Get a LeetCode question by slug.

from tools.leetcode_api import get_question

q = get_question("two-sum")
q = get_question("two-sum", force_refresh=True)  # Bypass cache

Parameters: - slug (str): Question slug (e.g., "two-sum") - force_refresh (bool): If True, bypass cache and fetch from network

Returns: Question object or None if not found

get_question_by_id(qid)

Get a question by LeetCode QID (cache only).

from tools.leetcode_api import get_question_by_id

q = get_question_by_id(1)      # By int
q = get_question_by_id("0001") # By string (padded)

Parameters: - qid (int | str): Question ID

Returns: Question object or None if not in cache

Question Object

The Question dataclass matches LeetScrape JSON format:

Attribute Type Description
QID int Question ID (e.g., 1)
title str Problem title
titleSlug str URL slug (e.g., "two-sum")
difficulty str "Easy", "Medium", "Hard"
acceptanceRate float Acceptance rate percentage
topicTags str Comma-separated tags (e.g., "array,hash-table")
categorySlug str Category (e.g., "algorithms")
Hints List[str] List of hint strings
Companies List[str] or None Company tags
SimilarQuestions List[int] List of related QIDs
Code str Code template string
Body str HTML problem description
isPaidOnly bool Premium-only flag
paidOnly bool Same as isPaidOnly

Cache metadata: - _from_cache (bool): True if loaded from SQLite - _cached_at (str): Timestamp when cached


SQLite Schema

Database location: tools/leetcode-api/db/leetcode.db

CREATE TABLE questions (
    id INTEGER PRIMARY KEY AUTOINCREMENT,
    qid INTEGER NOT NULL,
    title TEXT NOT NULL,
    title_slug TEXT NOT NULL UNIQUE,
    difficulty TEXT,
    acceptance_rate REAL,
    paid_only INTEGER DEFAULT 0,
    topic_tags TEXT,
    category_slug TEXT,
    hints TEXT,              -- JSON array
    companies TEXT,          -- JSON array or null
    similar_questions TEXT,  -- JSON array of QIDs
    code TEXT,
    body TEXT,
    is_paid_only INTEGER DEFAULT 0,
    created_at TEXT DEFAULT CURRENT_TIMESTAMP,
    updated_at TEXT DEFAULT CURRENT_TIMESTAMP
);

CLI Tools

import_all_question.py

Bulk import questions from LeetScrape data files.

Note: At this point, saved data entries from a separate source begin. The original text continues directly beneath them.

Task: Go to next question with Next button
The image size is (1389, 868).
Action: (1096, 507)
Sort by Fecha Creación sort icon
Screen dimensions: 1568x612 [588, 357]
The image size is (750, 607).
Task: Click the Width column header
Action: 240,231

# Basic usage (auto-detect source)
python tools/leetcode-api/import_all_question.py

# Options
python tools/leetcode-api/import_all_question.py --help
Option Description
--source {json,csv,auto} Data source: json (all.json), csv (combine CSVs), auto (default)
--data-dir PATH Path to data directory
--dry-run Parse data without saving
--include-paid Include paid-only questions
--include-empty Include questions with empty Body

Data Sources: - json: Uses all.json which contains complete question data - csv: Combines questions.csv, questionBody.pickle, and questionTopics.csv - auto: Tries json first, falls back to csv

Example output:

Reading: tools/leetcode-api/data/all.json
Found 3245 questions
  Progress: 100/3245 (3%)
  Progress: 200/3245 (6%)
  ...

==================================================
Import Summary
==================================================
  Total in JSON:    3245
  Imported:         2890
  Skipped (paid):   312
  Skipped (empty):  43
  Errors:           0
==================================================

Database now has: 2890 questions

Integration with docstring module

The docstring domain module uses this API for fetching question data:

# tools/docstring/formatter.py
from question_api import get_question

def get_full_docstring_data(slug: str) -> dict:
    q = get_question(slug)
    # ... extract description, examples, constraints

This enables: - Caching: Avoid repeated LeetCode API calls - Offline support: Work with cached data without network - Faster processing: Batch operations use local cache

See Docstring Formatter for the design and API details.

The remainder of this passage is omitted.